The same applies to a lack of investment in research and development, where the long-term damage can be immense - with regard to climate goals and the competitiveness of Germany as a location. What about electromobility, for example? In the current phase, with sales slumping by more than 50%, will car manufacturers still be able to sustainably advance this topic? Does the distance to Tesla and some Asian players widen?
Financial reluctance instead of environmentally friendly actions
This also applies to the consumer - in a modified form, of course. It is a challenge to access sustainable as well as high-quality products for a wide range of consumers because the sufficient financial means are simply not available. Let's return to the example of the automobile sector: pre-COVID-XNUMX, the willingness to invest in an electric vehicle did noticeably increase among consumers. But what about the future - without or even with a recovery package? Uncertainty about the future as well as financial insecurities will prevent many consumers to venture high investments, thereby preventing the switch from the "combustion engine" to sustainable electric vehicles.
Depending on the duration, scope and economic cuts for both companies and consumers, it is conceivable that our efforts to promote sustainability will postpone at least a few years. Not because of any phlegm within our society, but primarily because of the limited financial feasibility in the near future.
Developing as well as emerging countries are most affected
Developing and emerging countries are certainly the most affected by the current COVID-XNUMX crisis. The sudden decline in the global economy and the associated demand along a wide range of industries has lead to an abrupt halt in production in a number of emerging countries. For local employees, whose monthly income was and is limited anyways, this means existential changes.
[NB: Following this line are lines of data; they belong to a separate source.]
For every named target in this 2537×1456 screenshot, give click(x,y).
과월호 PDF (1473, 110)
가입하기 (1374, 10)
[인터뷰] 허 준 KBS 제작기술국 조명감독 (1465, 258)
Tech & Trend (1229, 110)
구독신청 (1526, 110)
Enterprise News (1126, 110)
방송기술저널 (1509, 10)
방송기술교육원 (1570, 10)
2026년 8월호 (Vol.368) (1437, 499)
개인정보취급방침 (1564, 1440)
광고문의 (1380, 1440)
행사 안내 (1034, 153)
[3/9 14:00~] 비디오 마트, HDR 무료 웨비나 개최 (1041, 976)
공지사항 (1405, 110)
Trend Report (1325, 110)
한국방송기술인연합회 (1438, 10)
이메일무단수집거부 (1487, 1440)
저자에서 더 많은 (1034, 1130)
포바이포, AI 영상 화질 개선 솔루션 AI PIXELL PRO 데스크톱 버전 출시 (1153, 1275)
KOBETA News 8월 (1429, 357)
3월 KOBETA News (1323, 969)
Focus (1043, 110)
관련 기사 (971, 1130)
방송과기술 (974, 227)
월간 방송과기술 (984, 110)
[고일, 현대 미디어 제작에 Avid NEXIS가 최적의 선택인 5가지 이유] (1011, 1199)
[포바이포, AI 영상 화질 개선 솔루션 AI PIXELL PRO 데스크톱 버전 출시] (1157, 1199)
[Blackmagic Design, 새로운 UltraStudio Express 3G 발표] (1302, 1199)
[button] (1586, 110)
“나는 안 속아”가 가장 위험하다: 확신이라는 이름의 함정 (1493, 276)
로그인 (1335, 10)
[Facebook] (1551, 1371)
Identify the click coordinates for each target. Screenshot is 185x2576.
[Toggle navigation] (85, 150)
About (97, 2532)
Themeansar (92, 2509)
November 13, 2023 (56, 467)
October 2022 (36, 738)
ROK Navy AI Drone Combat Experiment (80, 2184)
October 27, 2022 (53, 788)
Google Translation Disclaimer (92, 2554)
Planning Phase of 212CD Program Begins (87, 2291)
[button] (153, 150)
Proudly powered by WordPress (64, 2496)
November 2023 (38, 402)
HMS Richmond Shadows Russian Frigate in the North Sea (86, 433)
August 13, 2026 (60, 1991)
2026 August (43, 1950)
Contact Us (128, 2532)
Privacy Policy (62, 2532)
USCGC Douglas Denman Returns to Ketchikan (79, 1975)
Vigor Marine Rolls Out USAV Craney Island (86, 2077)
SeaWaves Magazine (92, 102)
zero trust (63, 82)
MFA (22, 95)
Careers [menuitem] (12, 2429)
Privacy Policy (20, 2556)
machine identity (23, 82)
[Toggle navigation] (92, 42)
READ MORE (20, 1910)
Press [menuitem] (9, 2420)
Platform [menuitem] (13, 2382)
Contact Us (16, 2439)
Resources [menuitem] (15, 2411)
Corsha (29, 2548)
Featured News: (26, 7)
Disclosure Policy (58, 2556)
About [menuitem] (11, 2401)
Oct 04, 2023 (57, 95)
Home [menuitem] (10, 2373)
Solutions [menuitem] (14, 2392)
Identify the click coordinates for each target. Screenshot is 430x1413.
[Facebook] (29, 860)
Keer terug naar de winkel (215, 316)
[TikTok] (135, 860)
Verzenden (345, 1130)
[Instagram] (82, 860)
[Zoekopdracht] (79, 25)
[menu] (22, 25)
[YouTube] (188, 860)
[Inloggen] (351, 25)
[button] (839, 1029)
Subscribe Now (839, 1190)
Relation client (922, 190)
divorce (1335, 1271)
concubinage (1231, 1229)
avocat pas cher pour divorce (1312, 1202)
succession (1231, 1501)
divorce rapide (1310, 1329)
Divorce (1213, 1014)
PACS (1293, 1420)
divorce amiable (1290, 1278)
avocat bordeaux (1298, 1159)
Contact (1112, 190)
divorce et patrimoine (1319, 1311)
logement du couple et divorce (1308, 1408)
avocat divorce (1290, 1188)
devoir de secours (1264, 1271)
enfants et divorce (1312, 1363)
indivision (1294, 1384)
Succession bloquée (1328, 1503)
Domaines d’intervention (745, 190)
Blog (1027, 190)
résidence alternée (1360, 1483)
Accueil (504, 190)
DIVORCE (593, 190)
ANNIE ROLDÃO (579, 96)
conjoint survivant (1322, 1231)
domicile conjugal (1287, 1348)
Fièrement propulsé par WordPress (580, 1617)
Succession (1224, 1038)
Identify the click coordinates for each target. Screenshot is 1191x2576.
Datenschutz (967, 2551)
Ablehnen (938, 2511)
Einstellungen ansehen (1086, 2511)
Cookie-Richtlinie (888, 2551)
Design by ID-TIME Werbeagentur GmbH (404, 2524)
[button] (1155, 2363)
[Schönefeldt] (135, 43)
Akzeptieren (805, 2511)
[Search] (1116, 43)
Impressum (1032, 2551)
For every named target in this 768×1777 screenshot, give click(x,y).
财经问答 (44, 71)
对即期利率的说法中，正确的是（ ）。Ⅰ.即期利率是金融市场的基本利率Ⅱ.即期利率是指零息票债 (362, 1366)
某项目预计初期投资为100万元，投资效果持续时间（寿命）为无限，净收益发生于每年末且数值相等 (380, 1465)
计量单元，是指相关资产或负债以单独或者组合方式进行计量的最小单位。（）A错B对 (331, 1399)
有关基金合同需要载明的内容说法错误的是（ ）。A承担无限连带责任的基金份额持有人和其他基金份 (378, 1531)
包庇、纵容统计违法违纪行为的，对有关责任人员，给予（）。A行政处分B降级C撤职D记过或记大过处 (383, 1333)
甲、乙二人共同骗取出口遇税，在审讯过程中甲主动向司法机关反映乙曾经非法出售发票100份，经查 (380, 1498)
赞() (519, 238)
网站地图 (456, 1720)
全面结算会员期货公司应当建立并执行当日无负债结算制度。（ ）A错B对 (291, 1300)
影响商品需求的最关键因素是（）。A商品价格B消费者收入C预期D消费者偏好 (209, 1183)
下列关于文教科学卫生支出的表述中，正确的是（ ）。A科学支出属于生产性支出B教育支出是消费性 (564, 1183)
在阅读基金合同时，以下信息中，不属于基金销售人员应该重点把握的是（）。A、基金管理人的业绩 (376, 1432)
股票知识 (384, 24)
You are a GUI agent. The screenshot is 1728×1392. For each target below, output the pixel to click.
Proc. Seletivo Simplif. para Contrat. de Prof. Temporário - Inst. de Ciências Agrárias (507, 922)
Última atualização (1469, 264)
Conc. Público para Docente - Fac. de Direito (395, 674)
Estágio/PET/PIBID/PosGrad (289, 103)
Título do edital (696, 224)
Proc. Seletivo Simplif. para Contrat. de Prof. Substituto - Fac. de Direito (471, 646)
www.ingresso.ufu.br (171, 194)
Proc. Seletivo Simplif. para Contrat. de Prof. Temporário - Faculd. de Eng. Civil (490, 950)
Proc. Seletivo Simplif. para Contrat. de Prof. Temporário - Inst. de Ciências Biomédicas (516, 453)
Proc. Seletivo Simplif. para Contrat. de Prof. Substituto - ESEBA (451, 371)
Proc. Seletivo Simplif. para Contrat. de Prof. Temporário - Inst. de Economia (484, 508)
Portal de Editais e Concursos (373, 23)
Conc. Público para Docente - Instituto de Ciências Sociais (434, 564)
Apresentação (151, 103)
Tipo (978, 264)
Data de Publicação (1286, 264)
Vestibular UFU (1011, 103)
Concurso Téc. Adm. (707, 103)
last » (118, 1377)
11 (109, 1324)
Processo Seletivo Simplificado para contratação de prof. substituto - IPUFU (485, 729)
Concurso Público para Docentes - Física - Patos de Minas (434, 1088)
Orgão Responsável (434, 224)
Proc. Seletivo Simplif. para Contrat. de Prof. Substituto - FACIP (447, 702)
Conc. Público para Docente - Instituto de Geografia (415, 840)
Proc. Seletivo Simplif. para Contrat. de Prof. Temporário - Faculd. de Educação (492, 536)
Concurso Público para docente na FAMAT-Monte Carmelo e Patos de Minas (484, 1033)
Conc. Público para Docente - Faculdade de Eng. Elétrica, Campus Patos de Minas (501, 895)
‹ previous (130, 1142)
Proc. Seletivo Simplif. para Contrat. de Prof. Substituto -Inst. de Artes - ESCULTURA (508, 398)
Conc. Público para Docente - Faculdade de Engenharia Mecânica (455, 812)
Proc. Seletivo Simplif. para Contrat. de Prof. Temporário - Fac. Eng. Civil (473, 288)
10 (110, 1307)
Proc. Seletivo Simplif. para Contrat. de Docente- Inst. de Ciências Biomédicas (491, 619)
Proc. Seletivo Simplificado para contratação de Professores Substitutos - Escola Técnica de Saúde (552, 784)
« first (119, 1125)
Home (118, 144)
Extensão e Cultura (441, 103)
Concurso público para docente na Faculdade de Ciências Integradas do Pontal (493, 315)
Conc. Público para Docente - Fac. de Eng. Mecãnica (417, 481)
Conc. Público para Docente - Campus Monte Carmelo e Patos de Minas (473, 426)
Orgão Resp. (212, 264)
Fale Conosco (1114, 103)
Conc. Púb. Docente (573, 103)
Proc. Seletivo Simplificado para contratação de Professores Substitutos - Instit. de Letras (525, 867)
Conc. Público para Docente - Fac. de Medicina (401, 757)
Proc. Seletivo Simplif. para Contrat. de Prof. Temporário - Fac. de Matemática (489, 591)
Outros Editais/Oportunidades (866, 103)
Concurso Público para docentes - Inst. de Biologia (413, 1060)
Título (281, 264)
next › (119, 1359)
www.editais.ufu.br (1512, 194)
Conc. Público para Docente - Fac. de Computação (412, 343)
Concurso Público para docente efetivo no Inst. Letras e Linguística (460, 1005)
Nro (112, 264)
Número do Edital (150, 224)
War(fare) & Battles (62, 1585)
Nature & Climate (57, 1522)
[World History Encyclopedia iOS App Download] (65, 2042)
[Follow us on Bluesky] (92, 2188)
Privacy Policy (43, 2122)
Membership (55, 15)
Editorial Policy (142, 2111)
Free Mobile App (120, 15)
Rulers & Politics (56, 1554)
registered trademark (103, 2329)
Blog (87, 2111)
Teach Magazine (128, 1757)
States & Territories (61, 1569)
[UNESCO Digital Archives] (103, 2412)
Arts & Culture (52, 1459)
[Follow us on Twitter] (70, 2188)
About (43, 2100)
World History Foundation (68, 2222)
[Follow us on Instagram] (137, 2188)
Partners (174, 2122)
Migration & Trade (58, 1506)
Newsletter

Also, not least because of the lack of social security systems such as short-time work and general unemployment benefits in these countries.
It is nothing further to us than to even begin to positively highlight the topic of fast fashion. However, the comparison of the current situation with the pre-COVID-XNUMX state for workers shows a significant worsening of the local situation. Looking at the development economy, it would have been arguable that - despite the difficult and sometimes inhumane conditions - some emerging countries were on a promising development path. With progress, there would have been effective competition for labor. This would have created incentives to ensure better working conditions on the company side. Rising incomes would have resulted in a strengthening of the middle class as well as a stronger domestic economy and less dependence on exports such as fast fashion. Now, in the current situation, these economies may have been set back by a few years. And thus, also the efforts to improve local working conditions sustainably.
What will remain? It would be desirable for all of us as a society, if the direct and indirect effects on developing and emerging countries remained reasonably repairable. In this way, the developments that have already started can continue to be promoted.